By ARITZ PARRA, Associated Press
MADRID (AP) — A Spanish judge jailed Catalonia's top lawmaker Thursday in a rebellion probe stemming from an independence declaration, but set Carme Forcadell's bail at 150,000 euros ($175,000) and ordered her passport to be confiscated as the investigation continues.
Forcadell is speaker of the regional parliament whose separatist lawmakers passed a declaration to proclaim Catalonia as a new republic. She was sent to a jail near Madrid late Thursday, but was expected to get out after making bail Friday.
Spain's Constitutional Court warned that the Oct. 27 vote in the Catalan Parliament would be illegal and most opposition lawmakers boycotted the session.
The Spanish government immediately seized control of the wealthy northeastern region, the first time in the four decades since Gen. Francisco Franco's dictatorship ended that Madrid removed powers from any of the country's 17 regions.

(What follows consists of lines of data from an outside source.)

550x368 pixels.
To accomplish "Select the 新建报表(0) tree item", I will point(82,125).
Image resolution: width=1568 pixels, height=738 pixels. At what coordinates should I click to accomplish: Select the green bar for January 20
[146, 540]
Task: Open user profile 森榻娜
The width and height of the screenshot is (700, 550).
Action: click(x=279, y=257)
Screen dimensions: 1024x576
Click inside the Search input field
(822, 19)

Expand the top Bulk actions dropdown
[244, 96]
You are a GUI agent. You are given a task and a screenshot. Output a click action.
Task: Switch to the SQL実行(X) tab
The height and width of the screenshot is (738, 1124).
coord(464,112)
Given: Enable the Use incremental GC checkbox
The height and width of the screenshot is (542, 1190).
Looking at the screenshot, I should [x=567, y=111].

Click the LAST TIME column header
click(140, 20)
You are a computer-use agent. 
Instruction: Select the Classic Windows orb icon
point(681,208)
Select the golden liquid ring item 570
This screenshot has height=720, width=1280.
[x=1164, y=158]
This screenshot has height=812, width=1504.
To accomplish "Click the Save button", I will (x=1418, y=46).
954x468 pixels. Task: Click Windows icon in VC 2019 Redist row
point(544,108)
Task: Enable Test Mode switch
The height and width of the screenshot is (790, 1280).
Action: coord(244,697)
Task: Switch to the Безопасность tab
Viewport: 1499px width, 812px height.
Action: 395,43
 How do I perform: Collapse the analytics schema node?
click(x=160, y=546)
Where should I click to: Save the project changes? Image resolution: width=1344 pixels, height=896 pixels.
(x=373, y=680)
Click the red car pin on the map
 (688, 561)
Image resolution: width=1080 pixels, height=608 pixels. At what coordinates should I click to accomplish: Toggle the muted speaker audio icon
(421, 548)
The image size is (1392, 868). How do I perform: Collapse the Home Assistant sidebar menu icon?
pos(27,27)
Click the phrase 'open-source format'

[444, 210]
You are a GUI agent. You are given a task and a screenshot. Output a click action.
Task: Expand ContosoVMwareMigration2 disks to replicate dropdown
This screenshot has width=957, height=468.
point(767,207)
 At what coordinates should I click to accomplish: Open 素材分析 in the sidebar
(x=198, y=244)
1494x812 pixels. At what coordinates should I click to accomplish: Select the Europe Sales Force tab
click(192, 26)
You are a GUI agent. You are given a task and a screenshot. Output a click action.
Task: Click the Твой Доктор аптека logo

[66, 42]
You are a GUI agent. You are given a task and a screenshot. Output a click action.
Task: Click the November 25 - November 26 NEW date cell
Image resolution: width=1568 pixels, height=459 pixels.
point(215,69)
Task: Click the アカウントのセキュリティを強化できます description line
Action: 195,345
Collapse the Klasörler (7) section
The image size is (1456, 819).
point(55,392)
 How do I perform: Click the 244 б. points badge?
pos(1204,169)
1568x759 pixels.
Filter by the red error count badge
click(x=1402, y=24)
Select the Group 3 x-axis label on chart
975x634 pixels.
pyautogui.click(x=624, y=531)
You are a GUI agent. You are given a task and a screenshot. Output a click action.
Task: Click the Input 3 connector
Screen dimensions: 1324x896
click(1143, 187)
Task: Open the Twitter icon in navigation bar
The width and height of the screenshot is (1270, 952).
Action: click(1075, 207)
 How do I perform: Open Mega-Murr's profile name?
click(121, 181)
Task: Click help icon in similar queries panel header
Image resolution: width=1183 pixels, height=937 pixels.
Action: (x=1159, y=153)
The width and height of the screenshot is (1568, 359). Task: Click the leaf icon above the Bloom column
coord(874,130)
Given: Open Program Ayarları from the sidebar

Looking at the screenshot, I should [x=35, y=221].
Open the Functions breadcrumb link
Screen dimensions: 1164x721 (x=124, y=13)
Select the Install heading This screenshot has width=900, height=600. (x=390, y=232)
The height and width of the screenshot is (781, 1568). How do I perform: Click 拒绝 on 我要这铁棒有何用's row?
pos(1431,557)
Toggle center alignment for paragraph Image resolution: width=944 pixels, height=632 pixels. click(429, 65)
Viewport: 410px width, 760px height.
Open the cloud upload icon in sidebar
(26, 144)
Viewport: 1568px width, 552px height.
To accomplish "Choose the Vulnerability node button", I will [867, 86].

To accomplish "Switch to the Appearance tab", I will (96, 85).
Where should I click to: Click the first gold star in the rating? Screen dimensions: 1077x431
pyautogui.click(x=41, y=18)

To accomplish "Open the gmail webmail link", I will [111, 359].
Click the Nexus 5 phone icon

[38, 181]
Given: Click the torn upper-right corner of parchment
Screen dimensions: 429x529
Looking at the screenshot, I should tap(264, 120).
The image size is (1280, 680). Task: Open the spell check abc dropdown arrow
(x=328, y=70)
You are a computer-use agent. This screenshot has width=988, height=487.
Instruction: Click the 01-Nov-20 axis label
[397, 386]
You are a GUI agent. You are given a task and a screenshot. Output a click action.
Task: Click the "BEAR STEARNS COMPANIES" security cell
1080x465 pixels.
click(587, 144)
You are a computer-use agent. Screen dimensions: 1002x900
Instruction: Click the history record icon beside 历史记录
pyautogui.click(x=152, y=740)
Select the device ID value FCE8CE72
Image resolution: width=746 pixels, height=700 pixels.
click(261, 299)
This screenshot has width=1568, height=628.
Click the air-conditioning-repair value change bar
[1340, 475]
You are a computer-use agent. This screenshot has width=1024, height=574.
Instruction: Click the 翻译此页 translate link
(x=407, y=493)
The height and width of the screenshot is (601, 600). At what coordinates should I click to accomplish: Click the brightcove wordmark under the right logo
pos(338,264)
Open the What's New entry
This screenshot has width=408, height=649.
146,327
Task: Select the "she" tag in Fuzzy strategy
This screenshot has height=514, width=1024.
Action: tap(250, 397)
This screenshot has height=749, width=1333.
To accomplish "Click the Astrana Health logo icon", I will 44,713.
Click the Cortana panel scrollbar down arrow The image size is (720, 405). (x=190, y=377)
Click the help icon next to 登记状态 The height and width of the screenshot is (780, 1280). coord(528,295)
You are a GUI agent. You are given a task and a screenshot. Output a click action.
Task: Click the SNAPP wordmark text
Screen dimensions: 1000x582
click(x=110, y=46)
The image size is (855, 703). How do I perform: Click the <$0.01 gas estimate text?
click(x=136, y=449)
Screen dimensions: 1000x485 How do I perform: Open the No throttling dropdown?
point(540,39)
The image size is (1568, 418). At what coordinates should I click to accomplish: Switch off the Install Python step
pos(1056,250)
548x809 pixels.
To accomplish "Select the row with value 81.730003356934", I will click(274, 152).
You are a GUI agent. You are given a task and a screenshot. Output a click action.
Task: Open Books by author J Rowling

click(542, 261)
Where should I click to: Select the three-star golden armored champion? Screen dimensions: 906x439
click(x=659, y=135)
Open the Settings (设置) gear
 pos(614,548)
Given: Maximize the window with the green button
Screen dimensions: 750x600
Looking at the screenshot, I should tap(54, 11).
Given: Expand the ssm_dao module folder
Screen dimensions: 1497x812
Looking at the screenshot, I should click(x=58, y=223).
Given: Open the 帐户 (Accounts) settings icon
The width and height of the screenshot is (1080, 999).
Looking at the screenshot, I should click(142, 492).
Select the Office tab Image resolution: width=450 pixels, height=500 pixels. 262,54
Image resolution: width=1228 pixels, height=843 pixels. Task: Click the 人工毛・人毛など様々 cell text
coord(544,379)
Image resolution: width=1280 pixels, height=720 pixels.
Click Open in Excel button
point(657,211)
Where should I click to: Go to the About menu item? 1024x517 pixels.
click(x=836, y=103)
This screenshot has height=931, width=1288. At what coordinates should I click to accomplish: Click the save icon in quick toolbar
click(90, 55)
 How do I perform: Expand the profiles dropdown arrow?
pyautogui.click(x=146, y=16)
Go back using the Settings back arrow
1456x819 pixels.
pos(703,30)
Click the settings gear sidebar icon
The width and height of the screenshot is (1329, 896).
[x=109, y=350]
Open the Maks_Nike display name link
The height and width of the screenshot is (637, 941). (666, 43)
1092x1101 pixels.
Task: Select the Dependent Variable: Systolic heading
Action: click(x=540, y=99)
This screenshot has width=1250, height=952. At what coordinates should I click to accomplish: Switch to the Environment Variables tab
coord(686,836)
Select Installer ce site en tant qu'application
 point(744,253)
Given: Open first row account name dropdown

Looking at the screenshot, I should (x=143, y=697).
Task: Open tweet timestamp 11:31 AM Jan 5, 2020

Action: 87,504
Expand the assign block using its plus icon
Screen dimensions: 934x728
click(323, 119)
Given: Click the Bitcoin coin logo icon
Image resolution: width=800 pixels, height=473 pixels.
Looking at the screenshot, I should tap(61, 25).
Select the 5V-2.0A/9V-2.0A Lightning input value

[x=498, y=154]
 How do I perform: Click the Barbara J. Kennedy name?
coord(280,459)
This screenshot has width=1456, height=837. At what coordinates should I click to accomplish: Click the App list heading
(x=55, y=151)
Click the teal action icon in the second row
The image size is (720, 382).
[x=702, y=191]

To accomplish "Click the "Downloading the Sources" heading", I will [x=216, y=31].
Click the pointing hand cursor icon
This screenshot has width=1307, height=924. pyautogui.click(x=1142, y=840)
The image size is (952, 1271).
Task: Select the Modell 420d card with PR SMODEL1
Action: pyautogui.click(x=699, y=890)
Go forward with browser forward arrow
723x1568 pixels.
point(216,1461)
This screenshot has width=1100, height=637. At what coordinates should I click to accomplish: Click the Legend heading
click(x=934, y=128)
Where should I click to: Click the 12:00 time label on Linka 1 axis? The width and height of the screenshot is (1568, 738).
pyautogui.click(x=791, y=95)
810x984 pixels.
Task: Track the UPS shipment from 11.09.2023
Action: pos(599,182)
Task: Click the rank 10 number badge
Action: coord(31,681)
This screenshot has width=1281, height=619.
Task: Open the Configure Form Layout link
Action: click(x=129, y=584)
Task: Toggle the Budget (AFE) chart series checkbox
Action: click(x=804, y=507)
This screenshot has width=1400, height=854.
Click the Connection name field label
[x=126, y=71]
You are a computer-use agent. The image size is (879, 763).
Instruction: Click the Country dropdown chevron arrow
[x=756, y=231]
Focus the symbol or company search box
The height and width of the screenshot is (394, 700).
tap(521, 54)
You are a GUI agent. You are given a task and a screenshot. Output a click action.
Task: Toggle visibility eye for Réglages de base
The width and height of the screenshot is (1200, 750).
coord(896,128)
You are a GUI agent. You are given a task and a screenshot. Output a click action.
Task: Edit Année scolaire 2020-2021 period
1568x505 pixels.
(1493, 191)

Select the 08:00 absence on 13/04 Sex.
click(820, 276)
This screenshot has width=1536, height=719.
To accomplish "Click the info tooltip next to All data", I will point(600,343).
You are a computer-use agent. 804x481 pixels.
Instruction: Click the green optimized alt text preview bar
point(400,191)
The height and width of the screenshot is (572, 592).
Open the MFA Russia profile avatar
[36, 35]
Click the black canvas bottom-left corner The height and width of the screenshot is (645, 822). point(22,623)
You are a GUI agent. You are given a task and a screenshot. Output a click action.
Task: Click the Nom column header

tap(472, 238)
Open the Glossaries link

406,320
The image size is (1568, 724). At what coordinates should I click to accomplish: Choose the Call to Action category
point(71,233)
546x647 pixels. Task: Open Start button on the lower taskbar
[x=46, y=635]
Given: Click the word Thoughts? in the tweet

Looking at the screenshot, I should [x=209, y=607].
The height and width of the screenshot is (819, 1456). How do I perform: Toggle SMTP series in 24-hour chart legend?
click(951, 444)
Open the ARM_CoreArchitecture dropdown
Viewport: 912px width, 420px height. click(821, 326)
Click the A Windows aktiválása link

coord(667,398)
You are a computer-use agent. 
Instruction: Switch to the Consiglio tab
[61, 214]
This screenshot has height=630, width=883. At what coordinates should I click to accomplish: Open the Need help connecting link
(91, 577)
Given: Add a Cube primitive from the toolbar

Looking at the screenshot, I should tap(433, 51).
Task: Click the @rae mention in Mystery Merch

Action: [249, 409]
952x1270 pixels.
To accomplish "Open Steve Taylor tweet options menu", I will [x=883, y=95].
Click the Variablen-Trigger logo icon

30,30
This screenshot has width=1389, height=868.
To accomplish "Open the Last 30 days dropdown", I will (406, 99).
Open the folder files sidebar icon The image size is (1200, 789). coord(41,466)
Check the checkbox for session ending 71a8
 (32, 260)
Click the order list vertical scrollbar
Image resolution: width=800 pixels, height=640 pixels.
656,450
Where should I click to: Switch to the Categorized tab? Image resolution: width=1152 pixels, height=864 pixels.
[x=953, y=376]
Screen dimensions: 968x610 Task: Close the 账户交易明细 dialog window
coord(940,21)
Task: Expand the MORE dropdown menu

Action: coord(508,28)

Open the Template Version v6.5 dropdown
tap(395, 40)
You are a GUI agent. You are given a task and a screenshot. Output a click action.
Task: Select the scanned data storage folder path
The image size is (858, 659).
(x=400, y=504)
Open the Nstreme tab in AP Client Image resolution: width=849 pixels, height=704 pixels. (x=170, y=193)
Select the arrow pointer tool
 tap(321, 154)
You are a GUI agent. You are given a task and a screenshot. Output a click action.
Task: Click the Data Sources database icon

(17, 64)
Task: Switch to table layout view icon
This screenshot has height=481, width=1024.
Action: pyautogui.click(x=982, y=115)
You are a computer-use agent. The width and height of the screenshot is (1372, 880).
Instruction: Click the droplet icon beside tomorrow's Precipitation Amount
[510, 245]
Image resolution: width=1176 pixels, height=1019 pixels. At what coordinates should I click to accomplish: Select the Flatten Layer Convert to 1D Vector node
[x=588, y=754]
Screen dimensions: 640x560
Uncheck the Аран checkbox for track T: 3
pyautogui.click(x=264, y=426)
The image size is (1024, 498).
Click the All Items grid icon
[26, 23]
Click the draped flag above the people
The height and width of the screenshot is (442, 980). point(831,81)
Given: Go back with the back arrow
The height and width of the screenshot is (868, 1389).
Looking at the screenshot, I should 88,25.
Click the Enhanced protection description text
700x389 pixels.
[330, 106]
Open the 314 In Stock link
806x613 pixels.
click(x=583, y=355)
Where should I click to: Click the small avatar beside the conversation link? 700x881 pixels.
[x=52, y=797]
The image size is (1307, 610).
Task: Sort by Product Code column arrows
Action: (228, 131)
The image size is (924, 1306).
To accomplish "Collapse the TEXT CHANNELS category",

Central authorities also dismissed the Catalonia's regional president and his government, who are now also jailed on preliminary rebellion charges or fighting extradition to Spain from Belgium. Spain also dissolved the parliament and called a new regional election for Dec. 21.
Prosecutors are pursuing charges of rebellion, sedition and embezzlement against 20 regional representatives in all. The crimes are punishable by up to 30 years of imprisonment under Spanish law.
Spain Supreme Court magistrate Pablo Llarena questioned Forcadell and five other members of the Catalan parliament's governing body on Thursday for more than 10 hours before deciding whether to jail them.
In his ruling, Llarena wrote that all "have expressed that either they renounce future political activity or, those who want to remain active, will do it renouncing any actions outside the constitutional framework."
The judge set a 25,000-euro ($29,000) bail to be paid in one week for four of the lawmakers, and released from custody another who had made the Oct. 27 independence vote possible by allowing a debate on secession but opposed the declaration of a separate republic.
While appearing in court for questioning, Forcadell described the independence declaration as "symbolic," according to lawyers familiar with her testimony.
The lawyers asked not to be named because they weren't authorized to speak publicly about the court proceedings.
Catalonia's deposed regional president, Carles Puigdemont, and four of his former Cabinet members fled to Brussels, where they are fighting Spanish arrest and extradition orders.
In a letter posted on social media Thursday, the five called on voters to support pro-secession parties in Catalonia's upcoming regional election
"It's time to drive away from the (Catalan) institutions those who want to own them with a coup d'etat," Puigdemont tweeted, referring to Spain's decision to assume control of the region.
Puigdemont, who is likely to run as the regional presidential candidate for his center-right PDeCAT party, says he went to Belgium to rally European support for the Catalan cause, not to evade justice.
Although no country has publicly sided so far with the Catalan officials removed from office, the ousted Catalan Cabinet members criticized the European Union in their letter for turning a blind eye to Catalonia's plight.
Spanish Prime Minister Mariano Rajoy said Thursday that his government has "100 percent backing" from other EU countries in its handling of the Catalonia crisis.
Rajoy said Thursday that he hoped voters "meet their obligations as Spaniards and Europeans" in next month's regional election. The prime minister thinks a majority of Catalans don't want to break away from Spain and urged a large turnout.
Eight members of the now-dismissed Catalan Cabinet and two activists have already been jailed as the country's National Court studies whether to charge them with various crimes for allegedly creating and executing a plan to break away from Spain.
One ex-Cabinet member was released on bail, but remains a suspect in the investigation.
Forcadell remains the parliament's president, heading a commission of two dozen lawmakers during the transitional period to the Dec. 21 election.
Around 100 supporters chanted "You are not alone" as the lawmakers entered the Supreme Court building in central Madrid on Thursday, while police kept at bay a handful of anti-independence protesters carrying Spanish flags and shouting, "You don't fool us, Catalonia is Spain."
Fina Surina, 48, traveled overnight for nine hours from the Catalan town of Besalu to accompany the lawmakers.
They "are making a great personal sacrifice in the long-run struggle for independence," she said.
Catalonia, with 7.5 million people, represents a fifth of Spain's gross domestic product. Polls show that Catalans are roughly evenly divided over whether to seek independence or remain part of Spain.
The regional separatist authorities claimed a banned Oct. 1 secession referendum gave them a mandate to declare independence.